Instructions to follow.
Put the lines, from the first line through the line containing "tap(1480, 100)" inclusive, into a Markdown table with the columns Row and Line. Omit the pictures and any blank lines.

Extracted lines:
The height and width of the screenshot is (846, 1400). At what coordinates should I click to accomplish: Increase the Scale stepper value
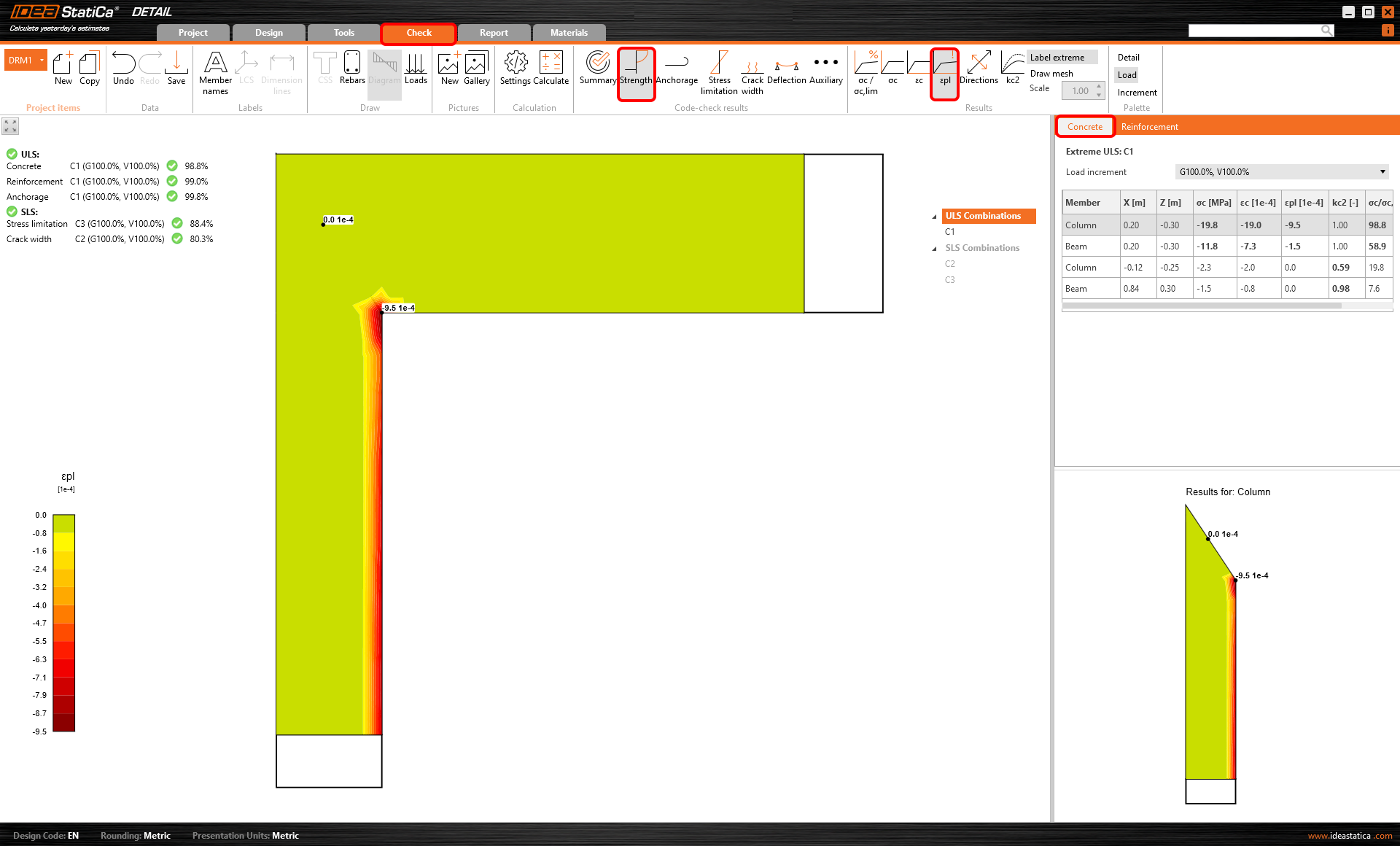1099,86
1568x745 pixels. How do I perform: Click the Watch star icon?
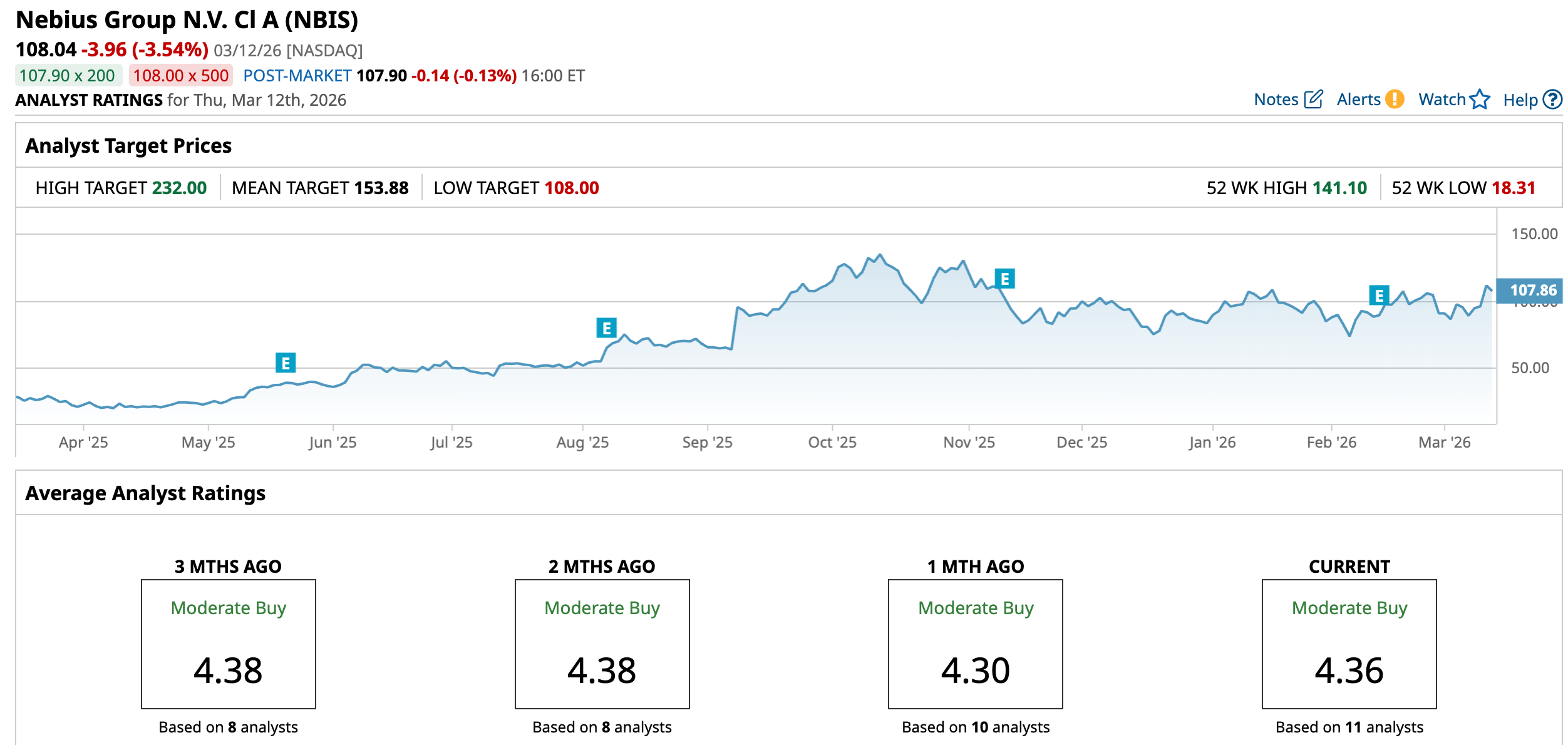tap(1480, 100)
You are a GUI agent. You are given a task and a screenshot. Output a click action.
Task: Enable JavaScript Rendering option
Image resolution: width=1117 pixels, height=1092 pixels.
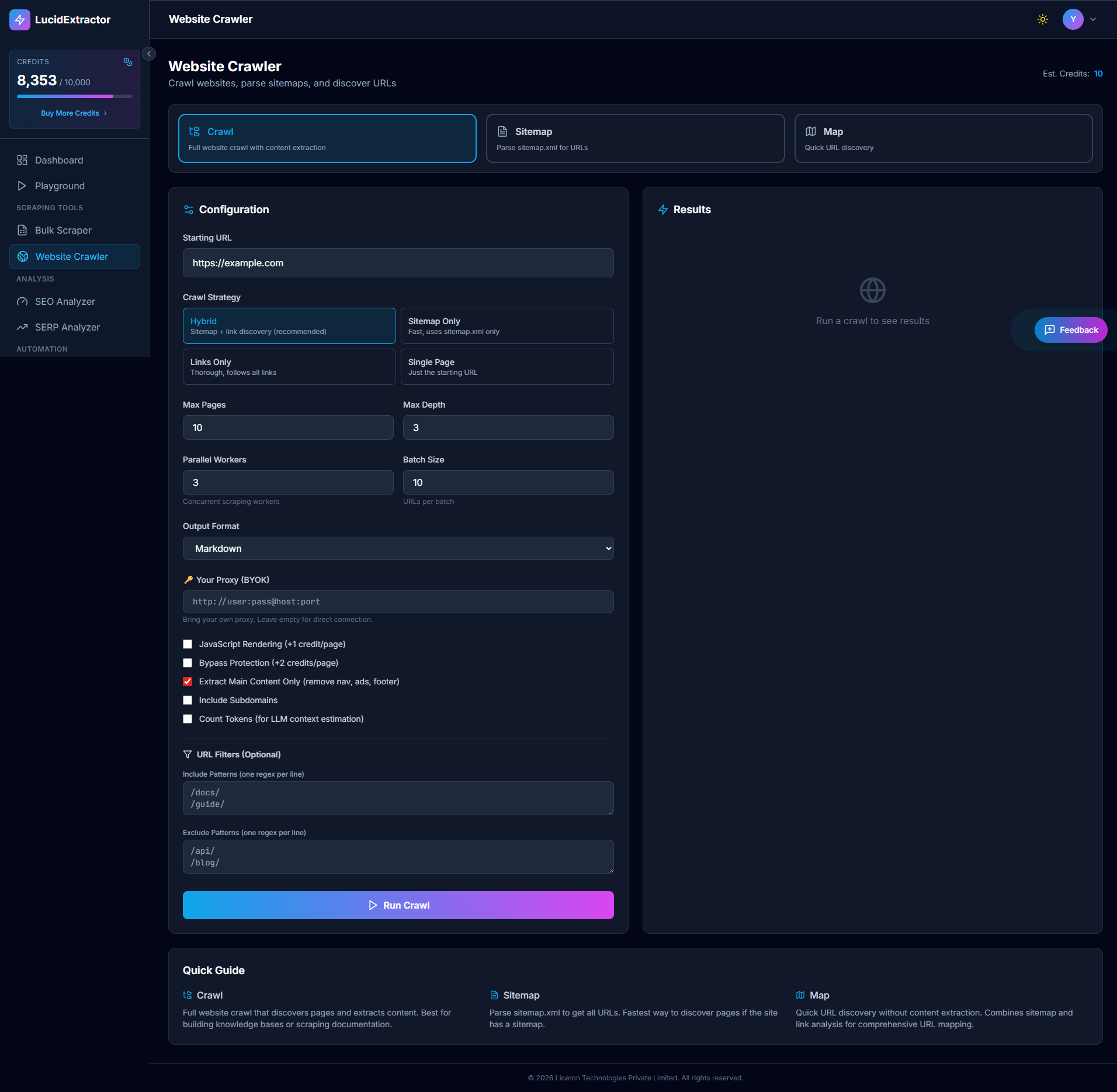[x=188, y=644]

Task answer.
| Row | Line |
|---|---|
| 1 | The height and width of the screenshot is (846, 1400). At what coordinates should I click to accomplish: Increase the Scale stepper value |
| 2 | 1099,86 |
| 3 | 1568x745 pixels. How do I perform: Click the Watch star icon? |
| 4 | tap(1480, 100) |